One surprising thing I found about Swissair was that they let buggies on board - I'm used to seeing them carried in the hold and removed separately afterwards, for collection. And it was a damn small plane.. which was why they offered, and I accepted, to have my trolley bag placed in the hold for free. Anyway, it's not a long flight - 90 minutes or so from London to Zurich - during which time we were given free water and, yay, a free chocolate.. Lovely to see some things haven't changed. Of course, most exciting for me was when we started to see mountains:
It was bright and sunny in Zurich:
We parted ways with Jo at the airport train station, and got one of the frequent trains into the centre - it's only a 10-minute journey. We were staying in the Aldstadt Hotel, booked through Vio. Ooh, the sheer luxury of having the means to travel in Switzerland without having to stay in a hostel! This hotel, itself, was only about a quarter of an hour's walk from the main train station - but with our luggage, we took a tram; there are a few that run right between them. That, mind you, presented its own problems, as we initially tried to buy tickets online, on one of the most complicated websites ever! Things became much easier when we just bought our tram tickets from the machines at any stop - it's only a two-click operation.. and with every machine in Switzerland now taking cards, we hardly had to deal with currency at all.
The tram deposited us a hop, skip and jump from the hotel - where the receptionist showed us where the lift was, and the intriguing key system, whereby you have to insert the front door key to extract the room key, and vice versa. The room itself was a little cramped, but with good WiFi (once I figured out I was misspelling the password), and we tidied ourselves a bit and went out to explore the Altstadt.
There are a lot of steep streets, but one in particular looked forbidding:
We were very near the River Limmat:
Our perambulations also took us to the Opera House, where we were booked for yesterday:
Well, we had to think about food - Weisser Wind looked appealing, and some people sitting outside recommended it to us, but when we asked, we discovered they were booked up for an hour and a half. We decided we'd better book a table for later, and that we could change our minds if we found anything better - but lo, we didn't; we fancied Swiss cuisine, and everywhere that did it was also booked. So we ended up coming back to Weisser Wind.
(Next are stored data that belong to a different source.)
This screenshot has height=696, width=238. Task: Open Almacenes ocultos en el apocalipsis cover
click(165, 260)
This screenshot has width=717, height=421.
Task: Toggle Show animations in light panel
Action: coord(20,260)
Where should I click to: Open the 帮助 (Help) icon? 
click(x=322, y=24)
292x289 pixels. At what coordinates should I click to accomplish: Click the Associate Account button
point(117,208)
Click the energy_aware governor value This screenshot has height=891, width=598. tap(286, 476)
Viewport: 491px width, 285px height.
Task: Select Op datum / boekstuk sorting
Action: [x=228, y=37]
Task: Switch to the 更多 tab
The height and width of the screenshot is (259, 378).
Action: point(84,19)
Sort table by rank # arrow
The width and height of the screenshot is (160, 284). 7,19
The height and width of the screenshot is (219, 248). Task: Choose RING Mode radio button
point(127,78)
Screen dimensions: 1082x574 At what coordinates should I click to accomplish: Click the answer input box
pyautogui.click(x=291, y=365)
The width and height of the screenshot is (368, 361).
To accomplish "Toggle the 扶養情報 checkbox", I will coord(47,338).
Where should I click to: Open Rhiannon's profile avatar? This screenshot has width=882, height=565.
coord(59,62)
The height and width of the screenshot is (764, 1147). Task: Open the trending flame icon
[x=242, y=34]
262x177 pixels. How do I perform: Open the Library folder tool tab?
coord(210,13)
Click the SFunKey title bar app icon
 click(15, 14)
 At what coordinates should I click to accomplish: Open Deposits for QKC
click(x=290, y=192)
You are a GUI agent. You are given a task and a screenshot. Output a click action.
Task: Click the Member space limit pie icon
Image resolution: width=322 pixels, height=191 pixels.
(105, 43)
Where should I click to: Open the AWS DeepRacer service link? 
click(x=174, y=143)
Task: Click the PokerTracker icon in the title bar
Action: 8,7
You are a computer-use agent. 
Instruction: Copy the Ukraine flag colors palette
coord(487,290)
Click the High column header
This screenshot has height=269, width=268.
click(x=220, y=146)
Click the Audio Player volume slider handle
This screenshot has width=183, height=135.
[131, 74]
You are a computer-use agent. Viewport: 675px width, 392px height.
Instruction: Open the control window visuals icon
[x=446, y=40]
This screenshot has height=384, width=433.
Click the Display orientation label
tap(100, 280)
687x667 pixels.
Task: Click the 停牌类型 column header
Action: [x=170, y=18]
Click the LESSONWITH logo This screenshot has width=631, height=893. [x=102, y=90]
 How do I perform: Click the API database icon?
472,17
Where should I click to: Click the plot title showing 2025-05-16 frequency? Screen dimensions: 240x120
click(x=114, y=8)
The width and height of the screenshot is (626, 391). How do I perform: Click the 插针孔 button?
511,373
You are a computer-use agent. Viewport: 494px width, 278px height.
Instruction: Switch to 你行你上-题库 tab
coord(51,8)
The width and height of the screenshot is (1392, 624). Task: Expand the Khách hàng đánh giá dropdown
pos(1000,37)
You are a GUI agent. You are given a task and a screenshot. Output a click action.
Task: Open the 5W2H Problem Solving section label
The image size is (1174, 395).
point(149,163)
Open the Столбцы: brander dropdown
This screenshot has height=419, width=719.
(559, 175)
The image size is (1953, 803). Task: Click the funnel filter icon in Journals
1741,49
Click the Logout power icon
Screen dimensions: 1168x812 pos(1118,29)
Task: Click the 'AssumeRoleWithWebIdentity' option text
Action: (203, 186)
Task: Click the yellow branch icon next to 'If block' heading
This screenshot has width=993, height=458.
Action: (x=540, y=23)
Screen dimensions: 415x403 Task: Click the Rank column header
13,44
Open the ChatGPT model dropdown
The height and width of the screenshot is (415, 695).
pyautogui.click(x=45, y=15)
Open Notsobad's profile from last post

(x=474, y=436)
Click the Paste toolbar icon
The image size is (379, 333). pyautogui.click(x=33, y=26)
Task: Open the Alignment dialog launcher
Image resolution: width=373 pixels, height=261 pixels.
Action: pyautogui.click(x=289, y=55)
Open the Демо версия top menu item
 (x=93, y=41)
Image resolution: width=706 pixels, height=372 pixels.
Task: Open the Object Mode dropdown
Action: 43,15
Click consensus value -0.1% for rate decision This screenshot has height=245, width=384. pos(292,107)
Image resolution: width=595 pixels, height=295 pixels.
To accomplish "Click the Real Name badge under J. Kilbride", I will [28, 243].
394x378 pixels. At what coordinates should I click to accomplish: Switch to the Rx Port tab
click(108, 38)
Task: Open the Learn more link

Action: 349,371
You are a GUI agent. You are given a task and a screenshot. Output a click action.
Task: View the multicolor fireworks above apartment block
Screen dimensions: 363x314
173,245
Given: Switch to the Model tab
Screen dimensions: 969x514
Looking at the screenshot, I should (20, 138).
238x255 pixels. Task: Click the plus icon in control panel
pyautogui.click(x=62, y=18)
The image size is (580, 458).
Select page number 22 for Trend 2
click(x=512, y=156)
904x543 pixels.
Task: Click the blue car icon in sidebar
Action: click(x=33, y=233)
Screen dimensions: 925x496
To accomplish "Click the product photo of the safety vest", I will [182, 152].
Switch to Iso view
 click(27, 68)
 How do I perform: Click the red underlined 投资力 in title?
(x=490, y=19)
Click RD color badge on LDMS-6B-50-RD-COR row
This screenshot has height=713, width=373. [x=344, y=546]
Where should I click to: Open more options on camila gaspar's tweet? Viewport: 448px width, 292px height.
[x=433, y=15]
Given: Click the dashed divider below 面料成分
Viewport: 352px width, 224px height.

They take their branding seriously - it's on the glasses, the coasters, the menus.. and we wondered whether the name had something to do with greyhounds, which were everywhere:
Now, we were lucky to be drinking together, because glasses of wine in Switzerland, it transpires, only come in a 100ml size - smaller than a small glass in the UK! We chose the cheapest bottle - we were to discover that we'd be paying between 51 and 59CHF for a bottle everywhere, and came to regard that as normal (it's slightly less in £, slightly more in €..). But oh, the wine we chose was a cracker - from the first sip, it was amazing, and ended up being the best we had for the entire trip:
The pumpkin and apple soup I had was amazing, the tartness of the apple balancing the sweetness of the pumpkin - and we both had wiener schnitzel in a cream and mushroom sauce: me with noodles, my companion with rosti. (I was a bit jealous about that.) All delicious. For dessert, I had the coupe colonel - ice cream with vodka. The waiter brought the bottle to the table and said "say when"! I let him continue till he decided it was enough.. ;-) Not a cheap meal, but it was fantastic - as we told the head chef when he came to us, doing a round of tables at the end of the night.. With bare wooden floors, it was a bit noisy, but wow, I would recommend this place to anyone, it was fantastic. We did notice there was no background music - which proved to be a feature of Swiss restaurants. And so we wended our way back to the hotel, happily.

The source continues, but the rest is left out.